Mon, 25 Sep 2017
Our analysts share three ETFs that could serve as the backbone of a portfolio designed to reduce volatility.
Jeremy Glaser: Creating a defensive portfolio doesn't have to be complicated. We asked our ETF analysts to share three funds that could serve as the backbone of a low-cost portfolio that's less sensitive to market volatility.
Alex Bryan: IShares Edge MSCI Minimum Volatility USA ETF is a really strong defensive equity option if you are concerned about the downside risk that U.S. equities may present. This fund takes a holistic approach to reduce volatility, looking not only at individual stock volatility, but also at how stocks in the portfolio interact with each other to affect the overall fund's volatility.
It also takes steps to preserve diversification, limiting its sector tilts relative to the broad market. The types of names it favors are more defensive than most. These are companies like Johnson & Johnson that tend to have relatively stable cash flows. If you look at the fund's performance, it's tended to distinguish itself most during market downturns, and it will likely continue to do so going forward.
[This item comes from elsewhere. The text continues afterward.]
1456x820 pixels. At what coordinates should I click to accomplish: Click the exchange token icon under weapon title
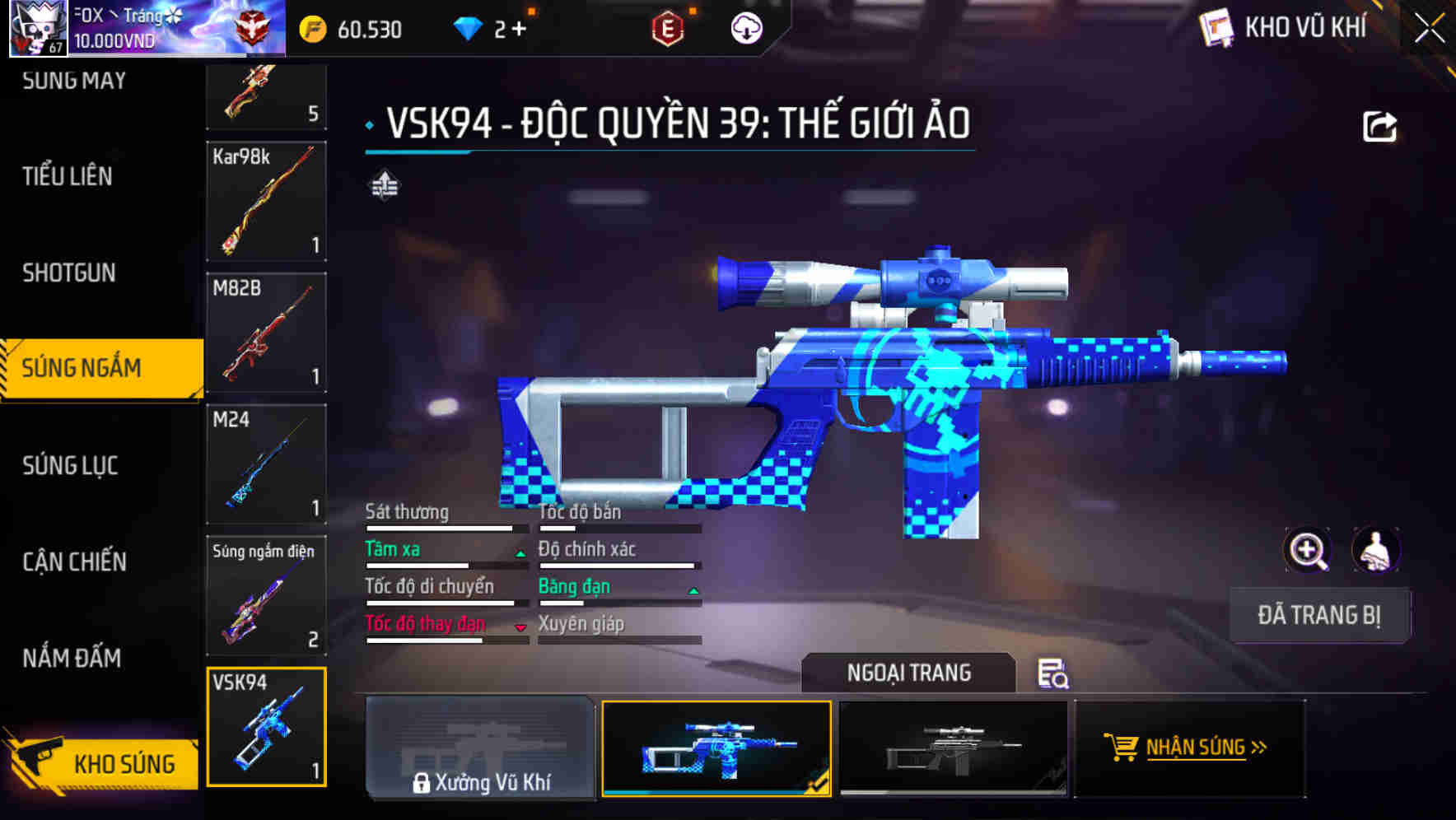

Now that being said, the fund does tend to lag during strong market rallies, but if you are looking for a smoother ride than the broad market, this is a really solid option. As expected, it has exhibited lower volatility than the overall market. I think over the long haul, it will continue to offer better risk-adjusted performance than the market itself.
Dan Sotiroff: IShares Edge MSCI Min Vol EAFE ETF is a sensible choice for foreign stock investments. This fund uses a slightly different approach to constructing this portfolio compared with the cap-weighted index. It starts with stocks listed in the EAFE index but then chooses those with lowest volatility over the trailing year. It also accounts for how these stocks interact with each other and attempts to construct the least volatile portfolio from those stocks.
Low volatility strategies such as this one can provide smoother returns and better risk-adjusted returns on a comparable market cap-weighted index. As expected, this fund's volatility has been among the lowest in the foreign large blend Morningstar category.
BlackRock currently charges 20 basis points for this fund, which is considerably low considering the alternative strategy in use here. This should give the fund a long-term durable advantage over many of its actively managed peers.
Phillip Yoo: Vanguard's Short-Term Corporate Bond Index Fund is a good option for building a defensive portfolio thanks to its low tracking error, low fee, the conservative rate, and a credit risk profile. The fund tracks a Bloomberg-Barclay's 1 to 5 Year Corporate Index, which is market-cap-weighted allowing the fund to keep its transaction costs low, as it tilts toward largest issues and bonds.
Because it's cap-weighted, the debt issuance activities in the investment-grade space dictate the fund's portfolio. As a result, the fund is concentrated to the banking sector. However, they are large and well capitalized institutions, with a low default risk, allowing it to offer higher yields than comparable government security bond funds.